Entries provided:
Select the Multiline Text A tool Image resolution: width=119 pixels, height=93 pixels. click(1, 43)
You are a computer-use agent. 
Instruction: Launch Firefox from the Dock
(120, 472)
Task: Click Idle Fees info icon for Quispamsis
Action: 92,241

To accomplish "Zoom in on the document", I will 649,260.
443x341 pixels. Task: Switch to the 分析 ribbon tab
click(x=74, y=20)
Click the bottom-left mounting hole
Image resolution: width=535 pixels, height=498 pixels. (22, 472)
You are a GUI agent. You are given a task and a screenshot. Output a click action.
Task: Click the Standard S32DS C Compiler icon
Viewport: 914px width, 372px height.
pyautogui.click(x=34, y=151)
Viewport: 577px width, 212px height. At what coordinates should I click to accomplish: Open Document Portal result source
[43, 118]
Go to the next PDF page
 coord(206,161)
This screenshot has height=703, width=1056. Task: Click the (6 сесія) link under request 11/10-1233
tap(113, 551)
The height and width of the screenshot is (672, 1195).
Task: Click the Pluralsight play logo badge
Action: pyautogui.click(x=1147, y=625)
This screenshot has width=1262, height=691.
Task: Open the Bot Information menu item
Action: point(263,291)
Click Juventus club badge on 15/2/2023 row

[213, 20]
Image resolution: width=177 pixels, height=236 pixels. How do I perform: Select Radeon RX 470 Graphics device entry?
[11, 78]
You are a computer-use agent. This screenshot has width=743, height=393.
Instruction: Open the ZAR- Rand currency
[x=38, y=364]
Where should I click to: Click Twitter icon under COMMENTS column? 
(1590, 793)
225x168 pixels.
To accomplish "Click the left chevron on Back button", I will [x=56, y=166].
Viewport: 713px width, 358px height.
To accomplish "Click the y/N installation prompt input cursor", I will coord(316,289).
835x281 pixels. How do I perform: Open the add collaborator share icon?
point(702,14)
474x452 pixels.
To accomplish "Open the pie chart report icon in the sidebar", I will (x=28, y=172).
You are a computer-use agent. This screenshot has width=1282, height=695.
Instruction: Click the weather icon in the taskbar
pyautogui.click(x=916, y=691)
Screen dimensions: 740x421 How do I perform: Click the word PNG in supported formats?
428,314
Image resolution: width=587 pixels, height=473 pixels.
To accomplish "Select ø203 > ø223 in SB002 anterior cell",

What the task requires:
Rewrite the entries above, changing every "Instruction" to "Directive" and leaving all other text as it is.

Solution for this problem:
Select the Multiline Text A tool Image resolution: width=119 pixels, height=93 pixels. click(1, 43)
You are a computer-use agent. 
Directive: Launch Firefox from the Dock
(120, 472)
Task: Click Idle Fees info icon for Quispamsis
Action: 92,241

To accomplish "Zoom in on the document", I will 649,260.
443x341 pixels. Task: Switch to the 分析 ribbon tab
click(x=74, y=20)
Click the bottom-left mounting hole
Image resolution: width=535 pixels, height=498 pixels. (22, 472)
You are a GUI agent. You are given a task and a screenshot. Output a click action.
Task: Click the Standard S32DS C Compiler icon
Viewport: 914px width, 372px height.
pyautogui.click(x=34, y=151)
Viewport: 577px width, 212px height. At what coordinates should I click to accomplish: Open Document Portal result source
[43, 118]
Go to the next PDF page
 coord(206,161)
This screenshot has height=703, width=1056. Task: Click the (6 сесія) link under request 11/10-1233
tap(113, 551)
The height and width of the screenshot is (672, 1195).
Task: Click the Pluralsight play logo badge
Action: pyautogui.click(x=1147, y=625)
This screenshot has width=1262, height=691.
Task: Open the Bot Information menu item
Action: point(263,291)
Click Juventus club badge on 15/2/2023 row

[213, 20]
Image resolution: width=177 pixels, height=236 pixels. How do I perform: Select Radeon RX 470 Graphics device entry?
[11, 78]
You are a computer-use agent. This screenshot has width=743, height=393.
Directive: Open the ZAR- Rand currency
[x=38, y=364]
Where should I click to: Click Twitter icon under COMMENTS column? 
(1590, 793)
225x168 pixels.
To accomplish "Click the left chevron on Back button", I will [x=56, y=166].
Viewport: 713px width, 358px height.
To accomplish "Click the y/N installation prompt input cursor", I will coord(316,289).
835x281 pixels. How do I perform: Open the add collaborator share icon?
point(702,14)
474x452 pixels.
To accomplish "Open the pie chart report icon in the sidebar", I will (x=28, y=172).
You are a computer-use agent. This screenshot has width=1282, height=695.
Directive: Click the weather icon in the taskbar
pyautogui.click(x=916, y=691)
Screen dimensions: 740x421 How do I perform: Click the word PNG in supported formats?
428,314
Image resolution: width=587 pixels, height=473 pixels.
To accomplish "Select ø203 > ø223 in SB002 anterior cell",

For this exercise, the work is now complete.